_WHAT NEEDS TO BE DONE:_ Update the lines starting at the one containing "Screen dimensions: 1920x1033" and ending at the one containing "Select the all-channels", replacing "sidebar" with "side panel". Return those lines with everything else unchanged.

======== DATA TO PROCESS ========

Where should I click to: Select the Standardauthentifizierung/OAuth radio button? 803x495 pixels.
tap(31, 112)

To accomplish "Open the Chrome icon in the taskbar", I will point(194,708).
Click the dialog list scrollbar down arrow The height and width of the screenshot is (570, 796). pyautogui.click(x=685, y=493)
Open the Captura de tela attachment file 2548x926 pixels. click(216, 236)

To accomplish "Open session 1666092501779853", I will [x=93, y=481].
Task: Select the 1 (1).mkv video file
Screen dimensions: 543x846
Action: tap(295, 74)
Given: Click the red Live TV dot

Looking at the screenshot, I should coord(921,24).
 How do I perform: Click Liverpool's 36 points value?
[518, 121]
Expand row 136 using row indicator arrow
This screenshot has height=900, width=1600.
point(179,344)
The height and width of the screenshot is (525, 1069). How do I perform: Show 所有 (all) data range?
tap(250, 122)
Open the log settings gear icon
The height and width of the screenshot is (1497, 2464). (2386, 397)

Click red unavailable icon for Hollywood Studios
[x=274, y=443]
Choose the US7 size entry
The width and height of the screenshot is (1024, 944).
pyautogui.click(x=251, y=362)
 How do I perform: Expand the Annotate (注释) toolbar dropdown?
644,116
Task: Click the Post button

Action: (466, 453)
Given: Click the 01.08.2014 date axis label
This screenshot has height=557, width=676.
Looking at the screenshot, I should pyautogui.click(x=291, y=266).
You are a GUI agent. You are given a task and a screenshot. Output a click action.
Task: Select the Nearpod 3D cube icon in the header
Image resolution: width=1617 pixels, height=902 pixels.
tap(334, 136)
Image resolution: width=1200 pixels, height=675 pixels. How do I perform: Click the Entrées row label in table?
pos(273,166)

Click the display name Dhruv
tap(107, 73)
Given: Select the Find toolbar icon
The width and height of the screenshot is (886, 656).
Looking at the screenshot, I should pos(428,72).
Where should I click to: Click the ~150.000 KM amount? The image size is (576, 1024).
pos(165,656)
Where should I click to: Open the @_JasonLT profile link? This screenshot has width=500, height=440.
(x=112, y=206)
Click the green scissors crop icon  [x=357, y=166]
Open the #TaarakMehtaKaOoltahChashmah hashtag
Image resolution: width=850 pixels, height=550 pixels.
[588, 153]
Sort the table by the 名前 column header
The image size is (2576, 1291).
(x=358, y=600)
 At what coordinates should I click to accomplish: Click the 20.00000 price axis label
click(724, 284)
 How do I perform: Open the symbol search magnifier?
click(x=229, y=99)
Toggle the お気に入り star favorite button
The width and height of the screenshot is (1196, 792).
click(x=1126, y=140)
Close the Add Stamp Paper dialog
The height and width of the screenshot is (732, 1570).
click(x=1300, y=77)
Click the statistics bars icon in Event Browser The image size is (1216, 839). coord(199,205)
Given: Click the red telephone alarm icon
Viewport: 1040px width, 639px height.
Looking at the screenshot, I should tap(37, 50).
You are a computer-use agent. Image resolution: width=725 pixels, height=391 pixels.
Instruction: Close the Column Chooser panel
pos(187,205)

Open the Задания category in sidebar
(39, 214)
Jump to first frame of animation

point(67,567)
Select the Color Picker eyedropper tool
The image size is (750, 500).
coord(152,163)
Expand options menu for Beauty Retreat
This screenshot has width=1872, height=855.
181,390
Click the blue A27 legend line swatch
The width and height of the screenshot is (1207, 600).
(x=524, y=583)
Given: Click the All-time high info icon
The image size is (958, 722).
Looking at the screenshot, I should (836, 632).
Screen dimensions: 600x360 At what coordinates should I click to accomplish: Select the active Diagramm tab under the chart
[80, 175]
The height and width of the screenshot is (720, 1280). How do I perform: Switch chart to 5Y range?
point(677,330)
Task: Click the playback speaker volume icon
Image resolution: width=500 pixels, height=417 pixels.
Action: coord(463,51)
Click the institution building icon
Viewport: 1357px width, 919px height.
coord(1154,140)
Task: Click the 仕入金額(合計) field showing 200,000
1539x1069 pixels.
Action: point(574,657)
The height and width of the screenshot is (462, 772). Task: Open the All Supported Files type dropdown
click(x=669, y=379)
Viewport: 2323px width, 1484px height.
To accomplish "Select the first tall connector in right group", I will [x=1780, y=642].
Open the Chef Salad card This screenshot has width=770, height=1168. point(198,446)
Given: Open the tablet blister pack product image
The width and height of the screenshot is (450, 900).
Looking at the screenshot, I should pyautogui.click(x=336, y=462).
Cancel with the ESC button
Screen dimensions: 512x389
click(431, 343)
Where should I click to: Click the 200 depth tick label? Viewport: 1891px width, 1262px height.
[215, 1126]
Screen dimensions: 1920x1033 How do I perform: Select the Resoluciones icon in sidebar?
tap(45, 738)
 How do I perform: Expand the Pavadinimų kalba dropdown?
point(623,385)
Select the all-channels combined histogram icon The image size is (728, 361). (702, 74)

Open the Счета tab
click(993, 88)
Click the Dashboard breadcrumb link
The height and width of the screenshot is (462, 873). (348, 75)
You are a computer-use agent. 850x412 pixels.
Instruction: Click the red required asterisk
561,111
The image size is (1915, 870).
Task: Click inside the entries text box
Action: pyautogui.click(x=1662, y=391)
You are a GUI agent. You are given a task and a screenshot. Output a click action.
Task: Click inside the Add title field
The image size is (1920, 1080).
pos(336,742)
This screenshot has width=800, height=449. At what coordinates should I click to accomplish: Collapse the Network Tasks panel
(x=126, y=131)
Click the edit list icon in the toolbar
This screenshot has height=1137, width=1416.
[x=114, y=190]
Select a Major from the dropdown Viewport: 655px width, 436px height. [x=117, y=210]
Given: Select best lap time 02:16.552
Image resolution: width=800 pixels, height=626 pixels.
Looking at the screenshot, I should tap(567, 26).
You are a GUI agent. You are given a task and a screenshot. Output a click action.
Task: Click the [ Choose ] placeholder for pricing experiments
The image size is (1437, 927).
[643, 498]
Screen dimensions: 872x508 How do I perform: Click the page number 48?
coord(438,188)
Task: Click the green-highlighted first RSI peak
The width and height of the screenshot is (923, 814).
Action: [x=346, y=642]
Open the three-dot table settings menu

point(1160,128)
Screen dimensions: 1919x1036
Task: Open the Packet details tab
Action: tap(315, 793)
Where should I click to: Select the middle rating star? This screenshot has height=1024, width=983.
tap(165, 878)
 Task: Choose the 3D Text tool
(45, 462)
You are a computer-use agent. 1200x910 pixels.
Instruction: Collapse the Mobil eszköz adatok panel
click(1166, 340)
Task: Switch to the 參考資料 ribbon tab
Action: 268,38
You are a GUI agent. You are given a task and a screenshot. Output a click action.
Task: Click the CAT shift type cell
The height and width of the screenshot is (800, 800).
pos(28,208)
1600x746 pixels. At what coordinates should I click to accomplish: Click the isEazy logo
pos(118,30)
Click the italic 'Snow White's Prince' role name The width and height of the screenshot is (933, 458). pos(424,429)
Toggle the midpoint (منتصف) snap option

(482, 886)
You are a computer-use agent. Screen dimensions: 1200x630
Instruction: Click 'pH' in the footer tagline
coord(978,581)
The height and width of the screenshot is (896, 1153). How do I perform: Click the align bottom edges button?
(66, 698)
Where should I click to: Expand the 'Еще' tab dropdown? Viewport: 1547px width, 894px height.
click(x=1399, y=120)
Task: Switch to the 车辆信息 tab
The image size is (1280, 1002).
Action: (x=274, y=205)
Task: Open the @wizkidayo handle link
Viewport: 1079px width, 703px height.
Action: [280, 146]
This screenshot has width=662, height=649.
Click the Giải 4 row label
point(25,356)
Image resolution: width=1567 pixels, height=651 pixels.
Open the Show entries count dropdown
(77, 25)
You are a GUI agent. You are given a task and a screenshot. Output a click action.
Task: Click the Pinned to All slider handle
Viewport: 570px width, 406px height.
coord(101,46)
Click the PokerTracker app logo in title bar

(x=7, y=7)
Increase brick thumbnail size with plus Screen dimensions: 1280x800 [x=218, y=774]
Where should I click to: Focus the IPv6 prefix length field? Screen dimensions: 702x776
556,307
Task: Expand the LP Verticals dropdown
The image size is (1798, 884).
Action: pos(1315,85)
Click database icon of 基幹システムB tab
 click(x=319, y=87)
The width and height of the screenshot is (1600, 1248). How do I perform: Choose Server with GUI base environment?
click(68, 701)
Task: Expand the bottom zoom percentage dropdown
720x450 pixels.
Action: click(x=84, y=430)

========

_RESPONSE TO THIS TASK:_
Screen dimensions: 1920x1033 How do I perform: Select the Resoluciones icon in side panel?
tap(45, 738)
 How do I perform: Expand the Pavadinimų kalba dropdown?
point(623,385)
Select the all-channels combined histogram icon The image size is (728, 361). (702, 74)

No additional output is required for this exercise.